Und auf diese Begegnung war ich überhaupt nicht vorbereitet.

Mamá, wenn ich Tante Hestia gleich sehe, werde ich merken, wie sehr du mir fehlst. Ich habe Angst, meine Gefühle nicht kontrollieren zu können. Ich habe große Angst davor, zu weinen. Zusammenzubrechen. Schwach zu werden und das auch noch vor allen Anderen. Ich will nicht, dass sich irgendwer um mich sorgen muss, wenn ich doch eigentlich für Romea da sein will. Sie glücklicher machen will. Sie aufmuntern will.

Aber wie soll ich es aushalten, in dein bildschönes Ebenbild starren zu müssen, mit dem Gewissen, dass das nicht du bist, Mamá?

»Ich gehe duschen, was ist der Plan für heute?«, fragte ich die beiden. Zoe lächelte mich mit einem stolzen Lächeln an.

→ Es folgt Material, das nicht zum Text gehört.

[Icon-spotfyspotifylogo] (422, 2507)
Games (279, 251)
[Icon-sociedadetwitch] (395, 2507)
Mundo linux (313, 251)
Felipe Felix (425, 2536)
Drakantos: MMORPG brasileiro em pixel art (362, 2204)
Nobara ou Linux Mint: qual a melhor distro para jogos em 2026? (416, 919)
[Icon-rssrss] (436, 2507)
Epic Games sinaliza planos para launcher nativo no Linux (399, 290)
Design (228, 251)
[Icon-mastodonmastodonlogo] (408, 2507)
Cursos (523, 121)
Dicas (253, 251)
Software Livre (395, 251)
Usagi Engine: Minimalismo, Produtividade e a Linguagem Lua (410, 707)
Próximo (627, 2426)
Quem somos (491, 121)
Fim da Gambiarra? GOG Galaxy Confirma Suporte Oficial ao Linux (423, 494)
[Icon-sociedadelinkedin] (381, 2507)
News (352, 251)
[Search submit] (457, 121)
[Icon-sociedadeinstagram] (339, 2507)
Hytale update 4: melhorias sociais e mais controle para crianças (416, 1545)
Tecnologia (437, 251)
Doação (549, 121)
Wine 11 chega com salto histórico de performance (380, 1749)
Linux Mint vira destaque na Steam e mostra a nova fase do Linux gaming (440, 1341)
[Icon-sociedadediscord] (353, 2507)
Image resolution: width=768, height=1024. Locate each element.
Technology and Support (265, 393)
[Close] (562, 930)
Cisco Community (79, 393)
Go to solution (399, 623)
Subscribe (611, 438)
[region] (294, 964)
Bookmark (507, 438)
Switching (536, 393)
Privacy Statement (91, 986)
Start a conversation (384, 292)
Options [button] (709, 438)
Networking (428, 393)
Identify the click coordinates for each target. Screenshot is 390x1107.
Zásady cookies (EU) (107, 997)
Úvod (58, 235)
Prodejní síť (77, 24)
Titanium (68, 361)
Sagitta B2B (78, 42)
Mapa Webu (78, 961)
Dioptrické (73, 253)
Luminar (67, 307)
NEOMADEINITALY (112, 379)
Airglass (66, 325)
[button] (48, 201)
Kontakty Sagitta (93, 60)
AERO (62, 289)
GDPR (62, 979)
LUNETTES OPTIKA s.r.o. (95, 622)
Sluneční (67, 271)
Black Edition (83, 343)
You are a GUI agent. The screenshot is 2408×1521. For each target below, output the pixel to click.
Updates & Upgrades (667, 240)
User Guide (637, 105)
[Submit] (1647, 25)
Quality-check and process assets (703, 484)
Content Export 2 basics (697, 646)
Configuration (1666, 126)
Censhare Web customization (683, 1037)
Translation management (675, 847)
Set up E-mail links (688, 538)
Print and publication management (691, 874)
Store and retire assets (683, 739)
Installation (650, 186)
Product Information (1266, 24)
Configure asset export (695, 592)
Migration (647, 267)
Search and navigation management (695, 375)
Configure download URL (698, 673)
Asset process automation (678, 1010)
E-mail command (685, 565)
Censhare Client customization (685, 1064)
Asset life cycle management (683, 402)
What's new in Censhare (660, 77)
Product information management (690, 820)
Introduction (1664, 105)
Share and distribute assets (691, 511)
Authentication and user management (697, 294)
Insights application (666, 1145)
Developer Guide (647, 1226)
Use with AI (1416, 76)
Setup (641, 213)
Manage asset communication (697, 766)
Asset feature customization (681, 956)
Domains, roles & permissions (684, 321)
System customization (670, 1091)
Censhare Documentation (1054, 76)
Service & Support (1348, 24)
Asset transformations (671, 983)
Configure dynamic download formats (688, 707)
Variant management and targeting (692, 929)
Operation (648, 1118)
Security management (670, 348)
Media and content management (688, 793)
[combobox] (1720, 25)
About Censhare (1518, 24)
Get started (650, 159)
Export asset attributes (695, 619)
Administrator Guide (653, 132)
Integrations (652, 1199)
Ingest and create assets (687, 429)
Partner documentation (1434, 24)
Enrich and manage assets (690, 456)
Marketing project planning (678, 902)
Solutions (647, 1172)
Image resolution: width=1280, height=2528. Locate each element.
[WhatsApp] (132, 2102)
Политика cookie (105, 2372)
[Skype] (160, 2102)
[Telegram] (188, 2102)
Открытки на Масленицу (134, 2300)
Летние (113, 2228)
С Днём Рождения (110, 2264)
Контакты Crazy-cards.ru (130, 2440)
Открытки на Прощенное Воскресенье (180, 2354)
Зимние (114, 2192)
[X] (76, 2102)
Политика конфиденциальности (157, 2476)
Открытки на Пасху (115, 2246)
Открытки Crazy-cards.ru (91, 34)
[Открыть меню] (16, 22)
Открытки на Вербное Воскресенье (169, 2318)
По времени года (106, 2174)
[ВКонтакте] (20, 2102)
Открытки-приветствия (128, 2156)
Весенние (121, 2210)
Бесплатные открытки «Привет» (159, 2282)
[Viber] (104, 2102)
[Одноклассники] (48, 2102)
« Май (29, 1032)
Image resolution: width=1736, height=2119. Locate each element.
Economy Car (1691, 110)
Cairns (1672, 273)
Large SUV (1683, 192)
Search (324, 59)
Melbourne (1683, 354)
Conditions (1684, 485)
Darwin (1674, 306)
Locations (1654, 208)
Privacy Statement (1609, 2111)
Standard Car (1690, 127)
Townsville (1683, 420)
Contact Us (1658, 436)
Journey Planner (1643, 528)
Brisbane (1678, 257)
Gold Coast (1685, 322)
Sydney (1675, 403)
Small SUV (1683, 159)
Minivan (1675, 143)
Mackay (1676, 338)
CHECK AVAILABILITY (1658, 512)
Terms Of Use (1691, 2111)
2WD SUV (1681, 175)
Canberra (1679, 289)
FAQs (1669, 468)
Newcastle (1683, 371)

»Wir haben gleich um elf einen Tisch bei Bubby reserviert, zum Frühstücken. Um eins haben wir einen Termin für Mani- und Pediküre. Außerdem wollte Romea sich ihre Haare färben, heller, oder?«, Romea nickte entschlossen und ich zog eine Augenbraue in die Höhe.

»Deswegen haben wir einen Termin bei Haven gemacht, weil Oma meinte, dass wir dahin sollen. Die Besitzer kennen uns, meinte sie. Danach gehen wir Mittagessen. Wir schauen spontan wo. Nach dem Essen gehen wir shoppen und danach ins Kino, um Scream zu schauen!!! Ahhh, ist das nicht aufregend?«, sprudelte es aus ihr und ich blickte sie nur mit einem verlorenen Blick an.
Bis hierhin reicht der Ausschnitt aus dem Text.